This may all sound simple, but sometimes what appears to be "I just want a doctor to have a look.", may suddenly become the need to be sent to the hospital or possibly admitted. When this occurs, the patient gets a bill from the urgent care center they went to initially and also the hospital. This can occur when people have pneumonia, mini strokes ect. where a patient was feeling ill for a while and not up to waiting several hours in a hospital emergency room or their primary care physicians office. Because, they do not want to be sent to the hospital they may feel that urgent care is the way to go, because they do x-rays and labs. Urgent care centers are not urgent surgery facilities and they do not perform cardiac bypass surgery or do instant cardiac catherizations, or pre-operative clearance-well maybe, but most people want to go to their primary physician who knows their medical history. Just as pharmacies got in on the craze of giving vaccinations and treating people for minor ailments, urgent care centers began to compete by offering more by way of patient service. Pharmacies indicate what types of services they offer, and urgent care centers should do the same so that people don't walk in and expect a time-lapse hospital. I'm one for expedience and often times struggle with the methods of medical care as opposed to the psychological balance and assurance of the patient. A patient can come to the physicians office a get labs, ekg. ect and a few prescriptions, within 20 minutes or so I want to see if somehow a medical referee comes walking office to office to make sure that each and every patient gets seen in a timely fashion. Then, I have to ponder the psychological balance of the patient, which means it will be another 30 minutes or so.

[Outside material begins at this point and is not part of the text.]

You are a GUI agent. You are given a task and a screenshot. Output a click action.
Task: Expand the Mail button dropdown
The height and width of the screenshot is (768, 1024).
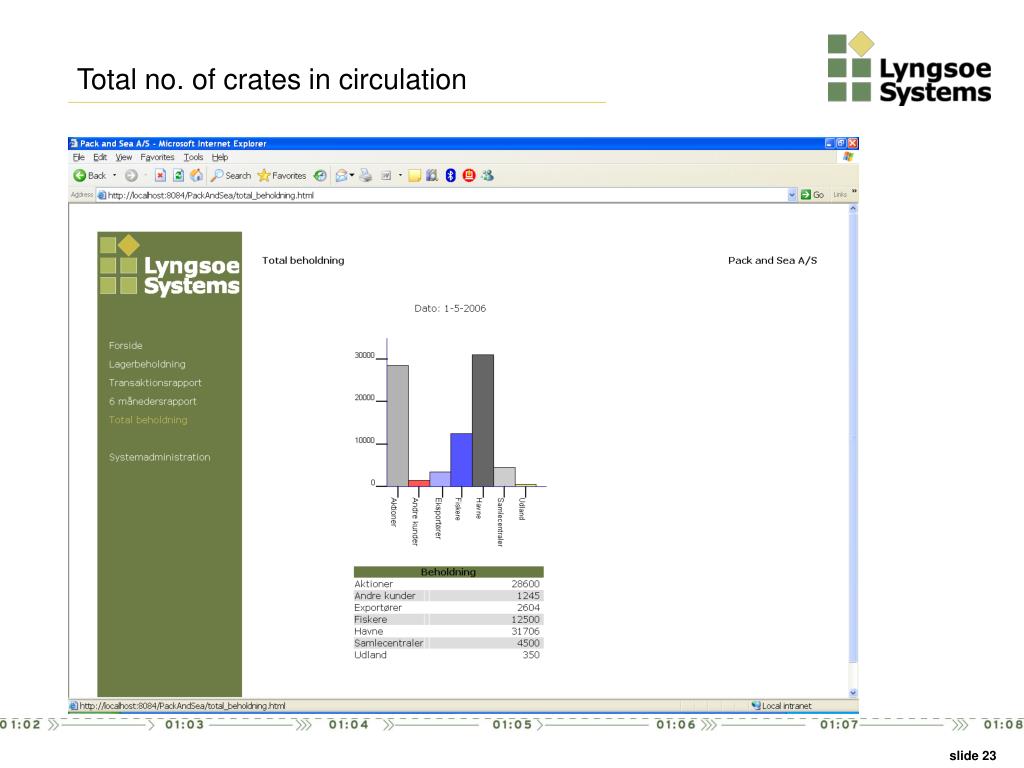352,176
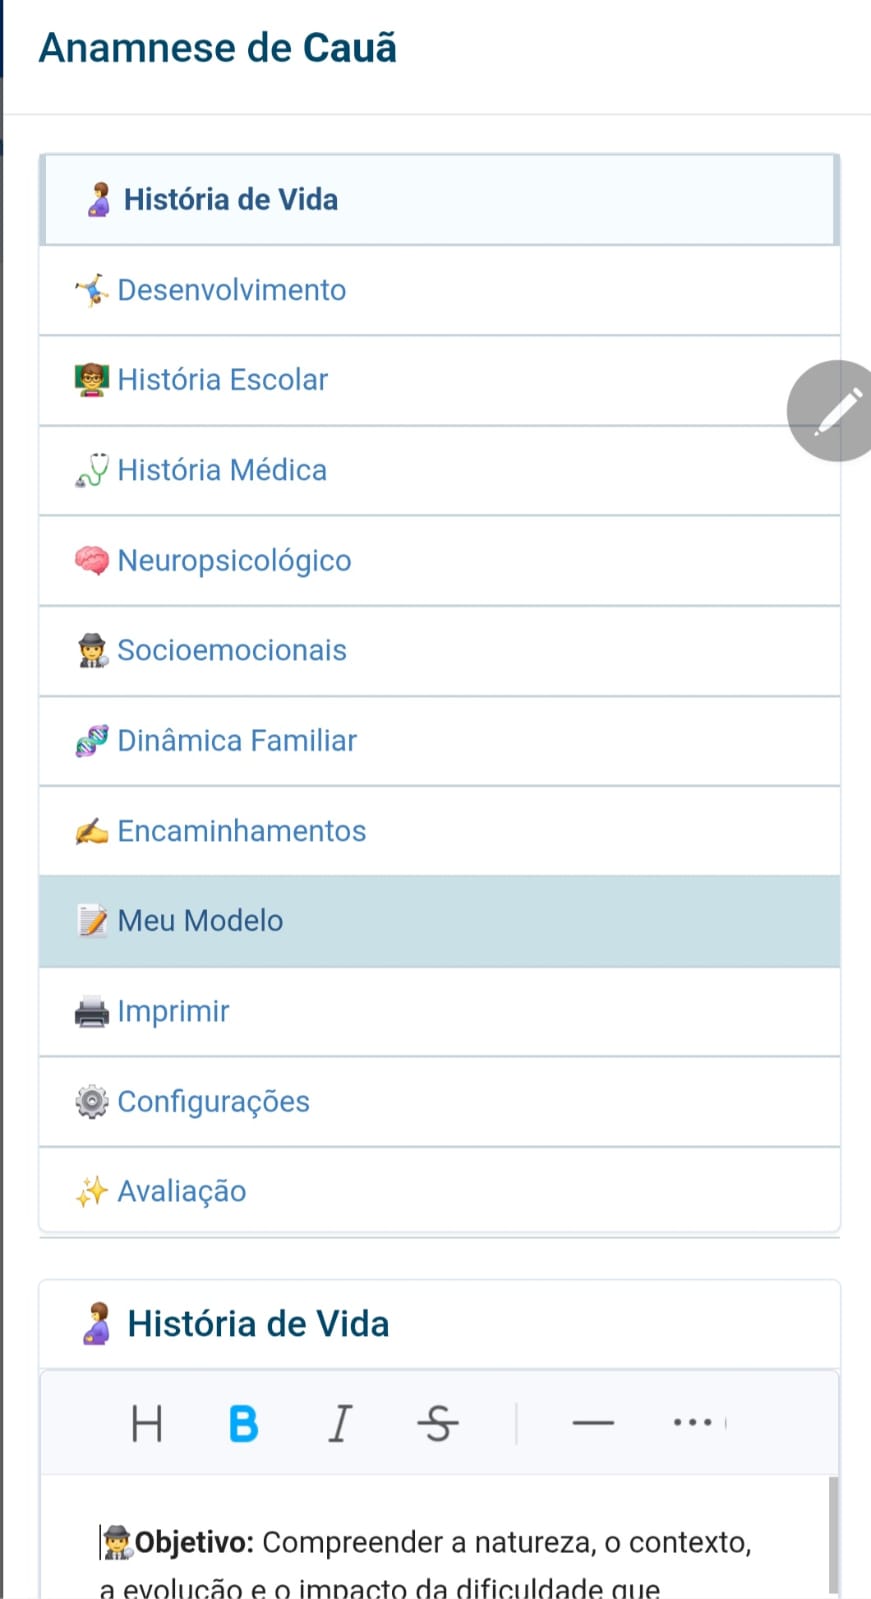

If patients need to be seen urgently by their primary care eg. bad colds, persistent cough, pre-op clearance or other infections; these patients are seeing their primary doctor in a medical home setting, right? That physician is not only treating them for the illness but they may also check other issues or conditions of care such as blood pressure because of the new medication they are prescribing. With regard to pre-operative clearance, patients find themselves having surgery in a few days and need to be cleared by their primary care physician urgently. If they do not have an appointment, then they have to somehow be put into the schedule along with other patients that are already scheduled. There exists, urgent care centers, mini clinics inside of pharmacies, health clinics or centers, medical homes within private physician practices and hospitals where patients can also be seen by physicians. My point is this concerning the ASAP visit, urgent care visits are those patient visits or appointments whereby a patient calls because of a reason outside of a visit for a physical or routine lab work and needs to be seen within the same day or between 24-48 hours. If this is stated as true, then is it appropriate for a physician to bill or charge that visit as an urgent care visit even though that patient has visited their doctor in a medical home setting of the primary care physicians office? The same type of visit for urgent care can be applied to pre-operative clearance, that is scheduled within the same day or between 24-48 hours of a patients surgery. Because, pre-op clearance is not part of a routine examination and when the surgery is urgent or ASAP the pre-op clearance is scheduled around the times of patients who are already scheduled for a doctors visit. Thus, the urgent care visit charge should apply although this particular visit is still in a medical home setting of the primary care physician.
Physicians need not to compete with urgent care centers, although it would be nice if medical buildings were required to have on site x-ray, or ultrasound departments and maybe even a lab. The ASAP or urgent care visit exists within the needs of the patient, even if they are coming for the first time and are visiting for reasons other than a physical or lab work. Physicians should be allowed to bill for urgent care visits, if that is the reason they see the patient for. Money may not grow on trees, but when you neglect to allow physicians to charge for urgent care visits this is where A-SAP comes from!